The old woman did not answer. Already she was threading one lace through a shoe’s eye, her tongue poked out in concentration. Emma grabbed the sack with the remaining spider, marched to the mansion’s door, and swung the great brass knocker.

The young man Argent pulled the door open with a finger to his lips. He wore round spectacles and appeared deeply tired. Emma stood in the foyer for a moment, adjusting to the gloom, aware of a quiet so deep it felt as though someone had recently died. Although it was the fifth of June, the place was chilly and damp: those high ceilings, all that stone.

She followed him to the kitchen, where coals glowed in the hearth. He stirred them with a poker, then reached to a ready pile of broken chairs, backs and legs and arms pointing this way and that like debris from something violent. He took pieces and triangled them on each other in the hearth, and in a moment the wood caught and the room began to warm and brighten.

Then Emma noticed, on an intact chair, a woman wrapped in a blanket, her hair down and face beatific, a bundle in her arms. Emma approached, and saw that the woman was nursing.

“Two hours old,” the young man said. “Our miracle.”

Not a miracle in the least, Emma thought. All it required was mating, for which, based on the evidence, humans apparently possessed an abundant appetite.

“She’s dozed off,” the mother whispered. “Here, you must hold her.”

“No thank you,” Emma said, backing away.

“But yes,” the father said, lifting the baby, placing it in her arms.

The infant weighed nothing and did not move, yet Emma struggled, elbows awkward and shoulders raised, until her hands found their place and settled. She had never held a newborn before. The mother rose from the chair with fragile dignity. As the blanket trailed behind her, she waddled to a wide chaise by the window and lay down.

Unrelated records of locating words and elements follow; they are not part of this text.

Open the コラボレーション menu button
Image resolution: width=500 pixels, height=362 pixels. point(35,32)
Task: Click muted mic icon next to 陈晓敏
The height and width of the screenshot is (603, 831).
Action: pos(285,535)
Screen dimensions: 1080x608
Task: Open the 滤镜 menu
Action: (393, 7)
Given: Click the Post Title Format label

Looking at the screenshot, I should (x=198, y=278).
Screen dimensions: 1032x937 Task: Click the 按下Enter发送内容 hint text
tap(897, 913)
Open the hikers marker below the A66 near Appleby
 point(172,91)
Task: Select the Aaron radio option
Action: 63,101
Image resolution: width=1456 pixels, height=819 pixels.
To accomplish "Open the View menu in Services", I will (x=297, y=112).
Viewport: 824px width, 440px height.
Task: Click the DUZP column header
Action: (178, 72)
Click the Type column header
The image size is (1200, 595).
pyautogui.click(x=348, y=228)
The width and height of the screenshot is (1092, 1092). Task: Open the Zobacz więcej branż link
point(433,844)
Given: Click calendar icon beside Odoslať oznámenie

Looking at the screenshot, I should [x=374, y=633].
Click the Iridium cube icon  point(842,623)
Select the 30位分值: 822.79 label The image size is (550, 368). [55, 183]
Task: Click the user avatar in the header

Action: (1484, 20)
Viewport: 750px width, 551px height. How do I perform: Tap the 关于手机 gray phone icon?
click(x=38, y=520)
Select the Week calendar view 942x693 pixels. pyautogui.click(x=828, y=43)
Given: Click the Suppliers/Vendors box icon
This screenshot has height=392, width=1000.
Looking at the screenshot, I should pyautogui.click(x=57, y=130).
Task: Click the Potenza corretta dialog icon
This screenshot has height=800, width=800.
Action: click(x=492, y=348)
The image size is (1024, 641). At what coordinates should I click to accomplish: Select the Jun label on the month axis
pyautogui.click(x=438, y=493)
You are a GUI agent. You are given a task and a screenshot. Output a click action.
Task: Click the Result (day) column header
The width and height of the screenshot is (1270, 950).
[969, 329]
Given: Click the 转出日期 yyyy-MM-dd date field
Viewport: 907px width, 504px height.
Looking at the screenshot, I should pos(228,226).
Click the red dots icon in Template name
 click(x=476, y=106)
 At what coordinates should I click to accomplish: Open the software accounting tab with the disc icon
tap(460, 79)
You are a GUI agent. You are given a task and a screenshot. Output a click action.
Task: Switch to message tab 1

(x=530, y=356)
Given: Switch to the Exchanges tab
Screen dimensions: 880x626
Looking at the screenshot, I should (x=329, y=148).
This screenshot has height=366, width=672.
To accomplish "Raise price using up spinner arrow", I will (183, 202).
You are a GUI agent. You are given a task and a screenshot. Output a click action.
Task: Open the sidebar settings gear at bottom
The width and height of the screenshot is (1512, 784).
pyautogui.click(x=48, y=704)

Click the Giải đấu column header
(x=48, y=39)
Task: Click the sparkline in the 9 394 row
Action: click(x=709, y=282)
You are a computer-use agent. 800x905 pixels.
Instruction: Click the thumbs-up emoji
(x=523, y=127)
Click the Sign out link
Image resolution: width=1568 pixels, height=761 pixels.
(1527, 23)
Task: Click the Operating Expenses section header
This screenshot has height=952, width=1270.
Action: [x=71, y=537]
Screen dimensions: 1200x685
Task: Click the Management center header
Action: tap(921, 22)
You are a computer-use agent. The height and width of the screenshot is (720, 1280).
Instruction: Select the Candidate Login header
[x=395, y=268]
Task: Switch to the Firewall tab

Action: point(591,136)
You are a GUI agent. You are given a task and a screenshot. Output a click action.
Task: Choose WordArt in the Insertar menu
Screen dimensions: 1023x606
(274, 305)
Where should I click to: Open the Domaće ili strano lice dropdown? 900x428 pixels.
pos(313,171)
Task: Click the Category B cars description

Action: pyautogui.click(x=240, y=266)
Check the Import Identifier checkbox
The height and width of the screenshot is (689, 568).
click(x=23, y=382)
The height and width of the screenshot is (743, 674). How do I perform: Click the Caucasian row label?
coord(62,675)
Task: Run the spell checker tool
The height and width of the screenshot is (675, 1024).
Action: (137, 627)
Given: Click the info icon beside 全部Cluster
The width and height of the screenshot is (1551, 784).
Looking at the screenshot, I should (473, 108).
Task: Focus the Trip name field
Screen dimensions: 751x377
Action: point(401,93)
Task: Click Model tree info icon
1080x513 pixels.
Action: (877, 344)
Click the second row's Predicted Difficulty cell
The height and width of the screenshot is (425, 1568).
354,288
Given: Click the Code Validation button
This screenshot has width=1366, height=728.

Emma thought this was the most exhausted person she had ever seen. Tucking the blanket around herself, the mother curled up like a dog after a long hunt. Emma studied the miniature being in her arms, a little eggplant, bones and a wrinkled brow like an old man, yet possessing such a powerful calm. A deep, deep quietude.

The father stood at Emma’s elbow. “Isn’t she beautiful?”

Emma gazed at the baby, her tiny upturned nose. One hand curled outside the blanket, little fingers with tiny fingernails.

What were they thinking, to bring a child into a time of war? What did they imagine her life would be like? An impulse surged in Emma, to murder the girl then and there, to smash her head against the fireplace stone, or wring her neck like one more chicken destined for the pot. Spare her a lifetime of misery. Save her parents from the folly of hoping for good things on her behalf. Protect the whole village from wanting something as unlikely as an infant’s well-being.

“You are the first person other than her parents to hold our baby,” the father continued. “Her name is Gabrielle.”

Emma found it difficult to speak. “Is that a family name?”

“No, mademoiselle. After the archangel Gabriel.”

“Why did you choose him?”

“Because she will be the one who tells our story,” he said, adjusting his spectacles. “Gabriel was God’s messenger, who delivered news of salvation. Long after you and I are gone, the child who was born into this broken world will be our messenger to the future. She will describe how it was in this time and place, what happened, and how we survived till the Allies came.”